**Dataset rows:**
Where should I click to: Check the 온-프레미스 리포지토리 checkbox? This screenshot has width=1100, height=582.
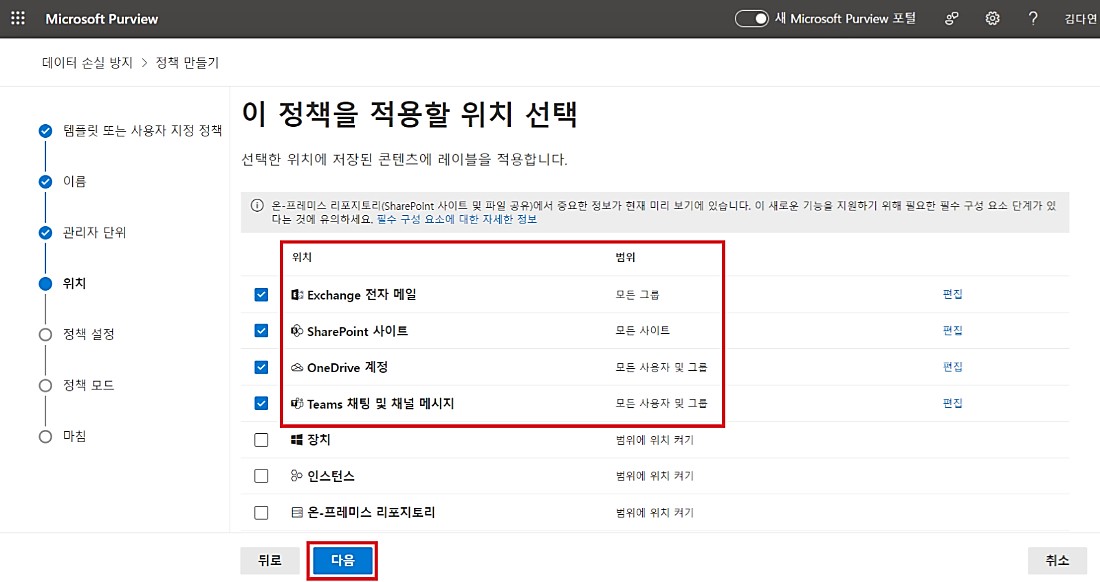(261, 513)
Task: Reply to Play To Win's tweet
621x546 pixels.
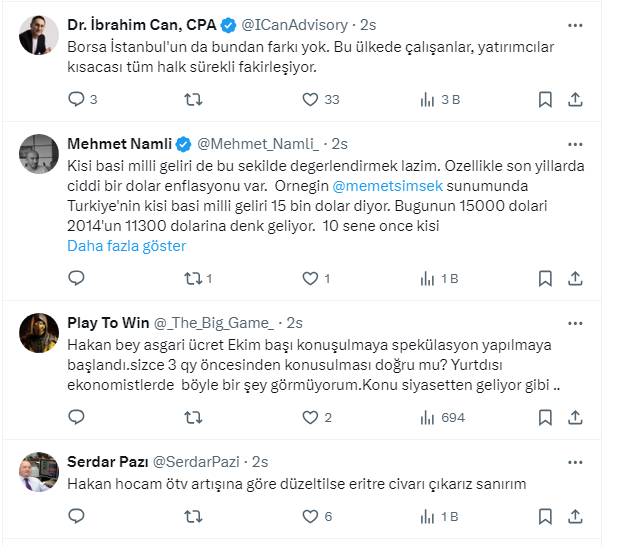Action: click(x=76, y=417)
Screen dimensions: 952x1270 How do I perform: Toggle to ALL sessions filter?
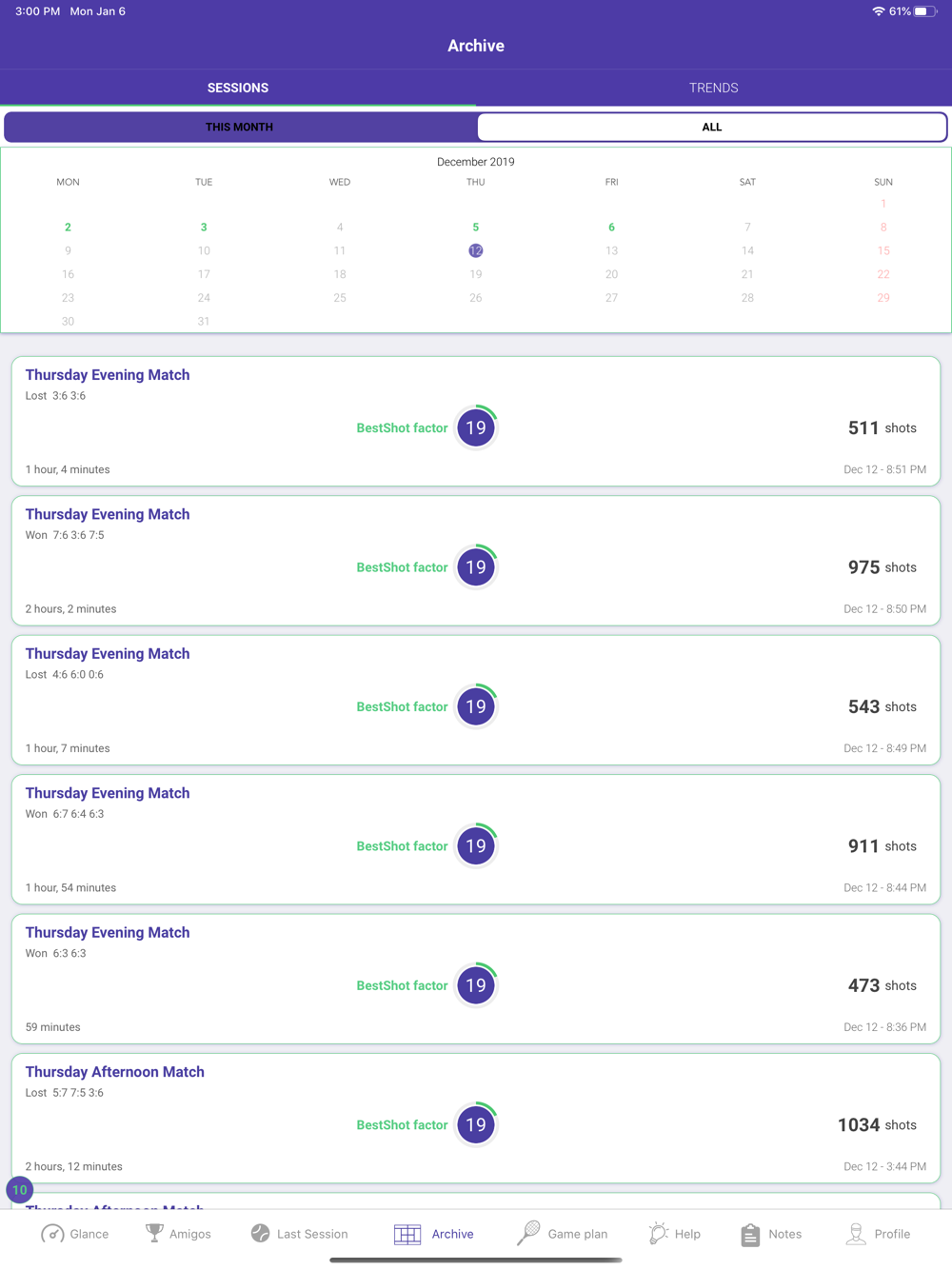click(x=712, y=127)
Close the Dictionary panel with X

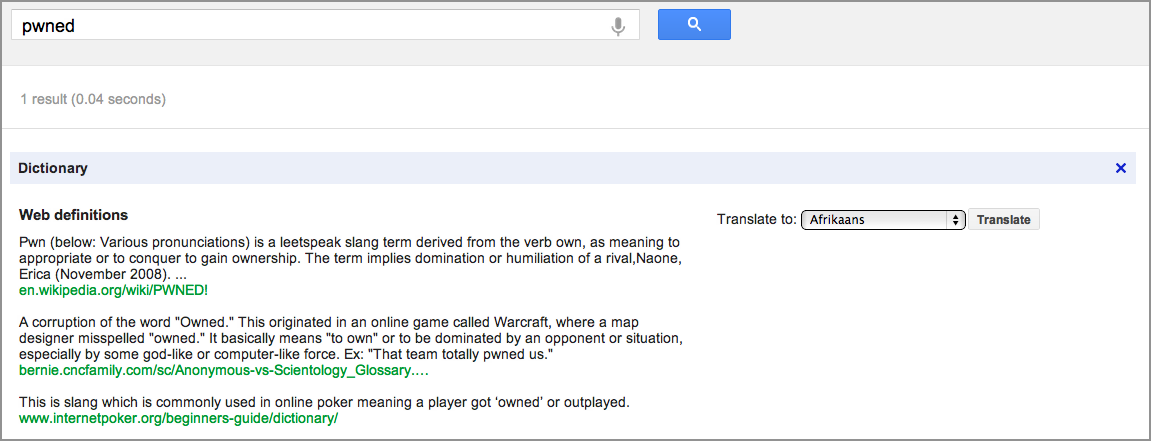(x=1120, y=168)
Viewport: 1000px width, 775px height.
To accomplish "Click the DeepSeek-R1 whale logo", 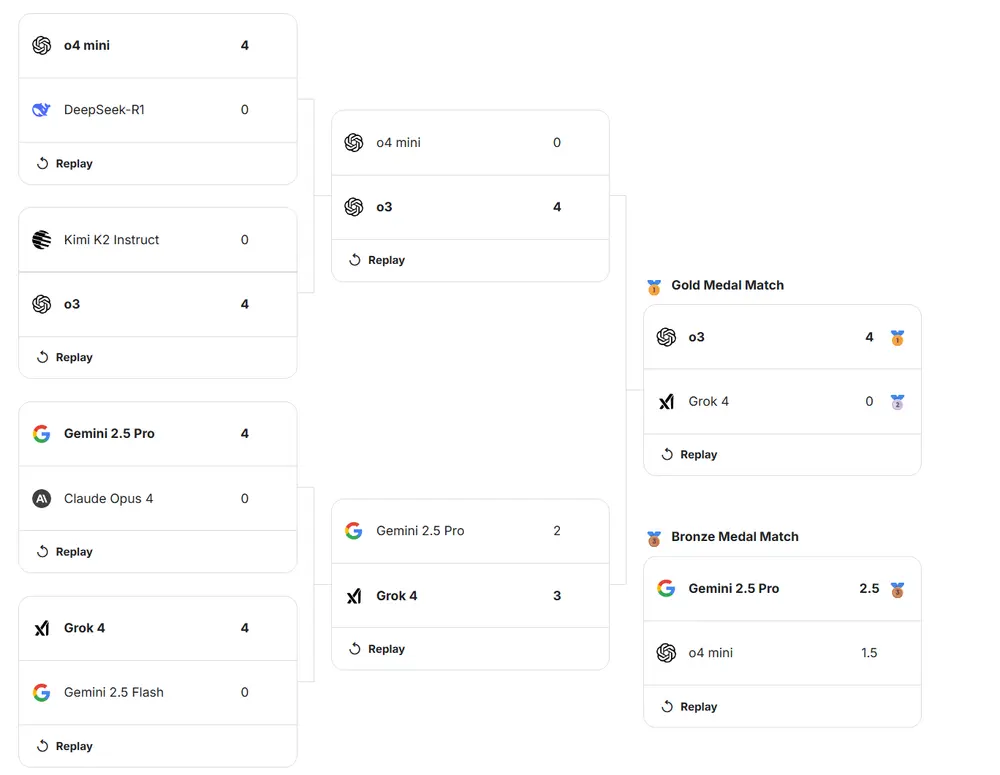I will [x=41, y=110].
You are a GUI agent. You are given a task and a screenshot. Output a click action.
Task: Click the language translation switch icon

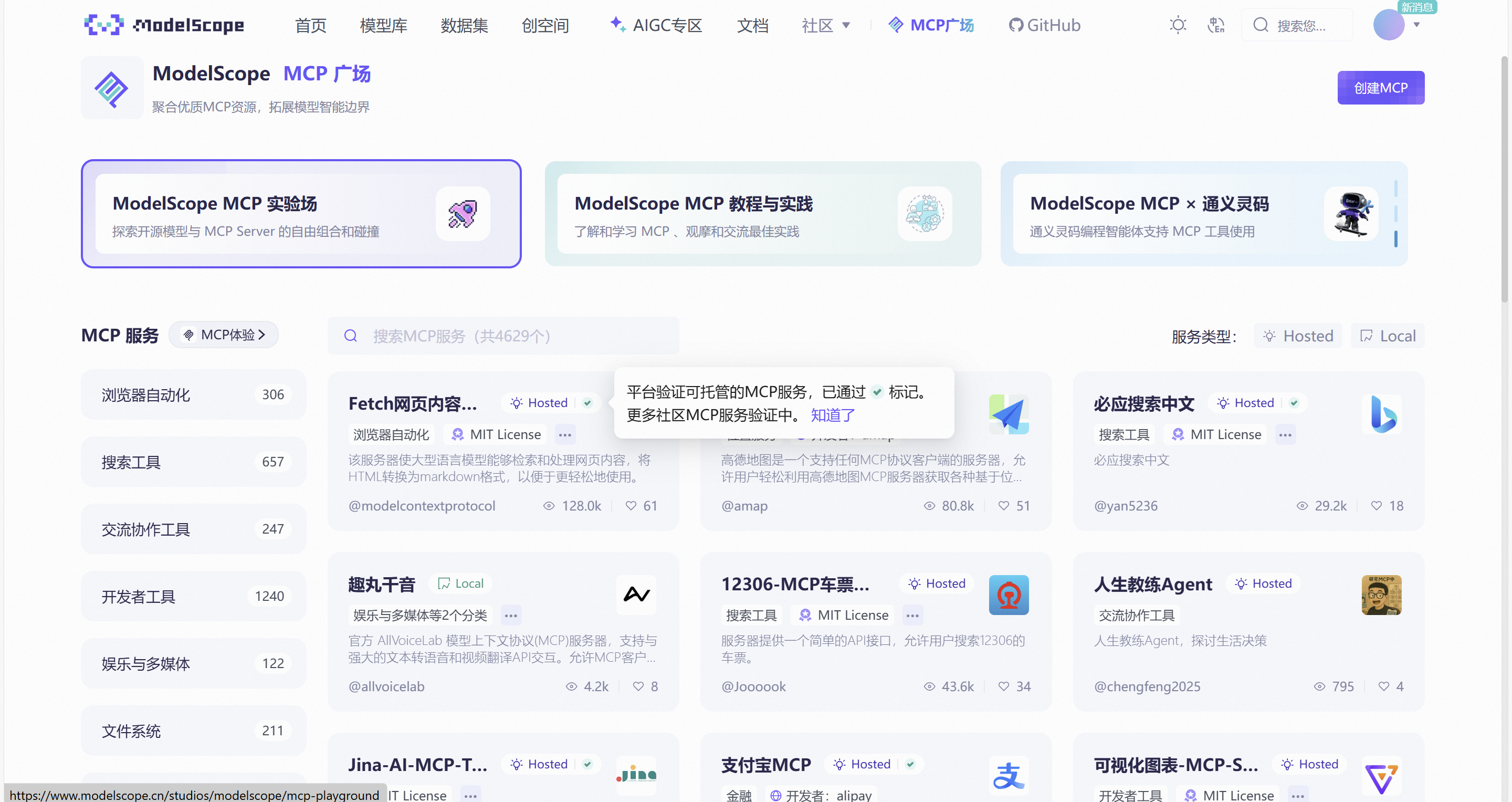coord(1215,25)
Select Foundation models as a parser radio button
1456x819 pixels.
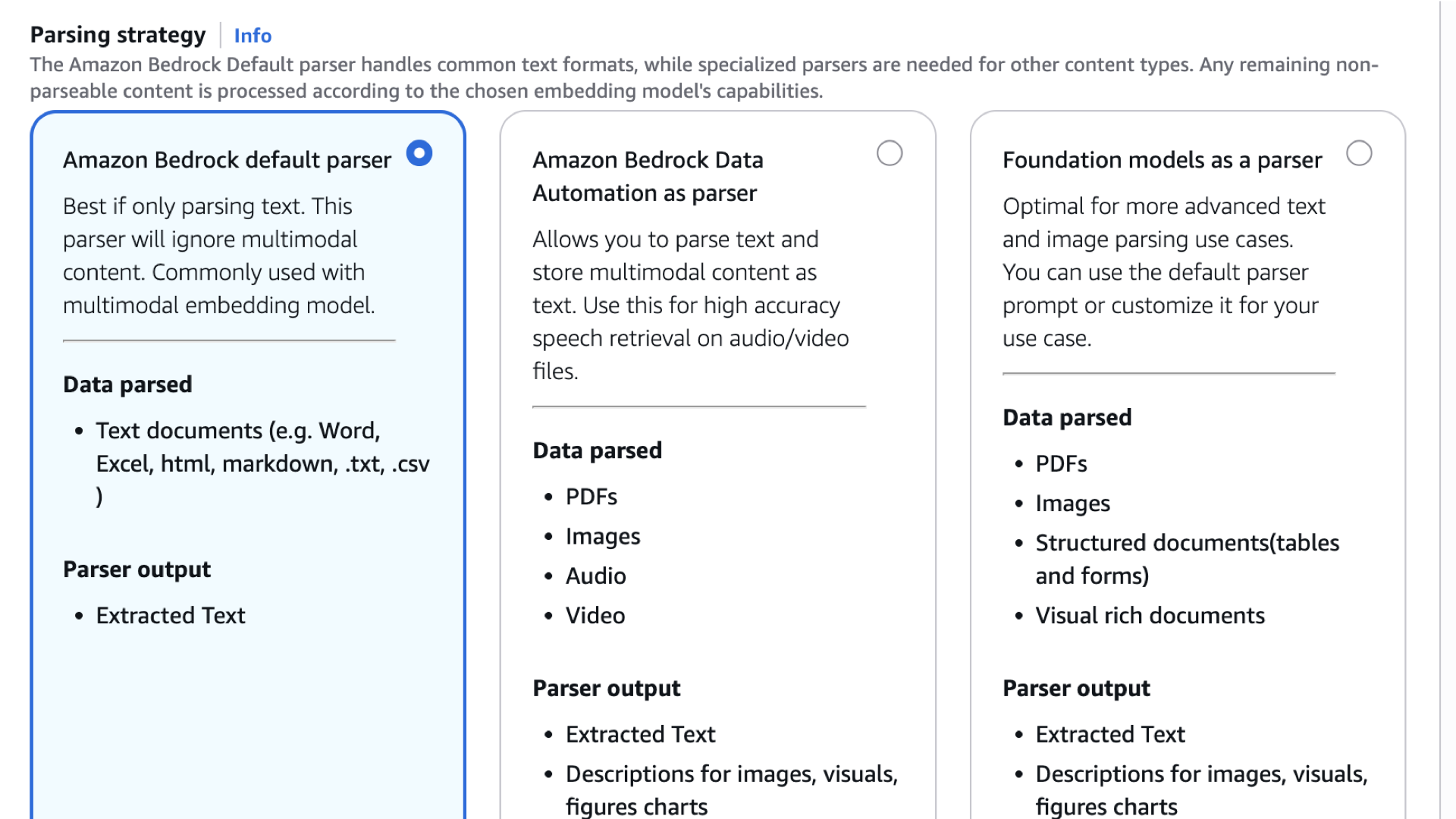[1359, 153]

**Aim:**
Tally the lines of the records above that contain the string "height". Give only the number.

**Response:**
2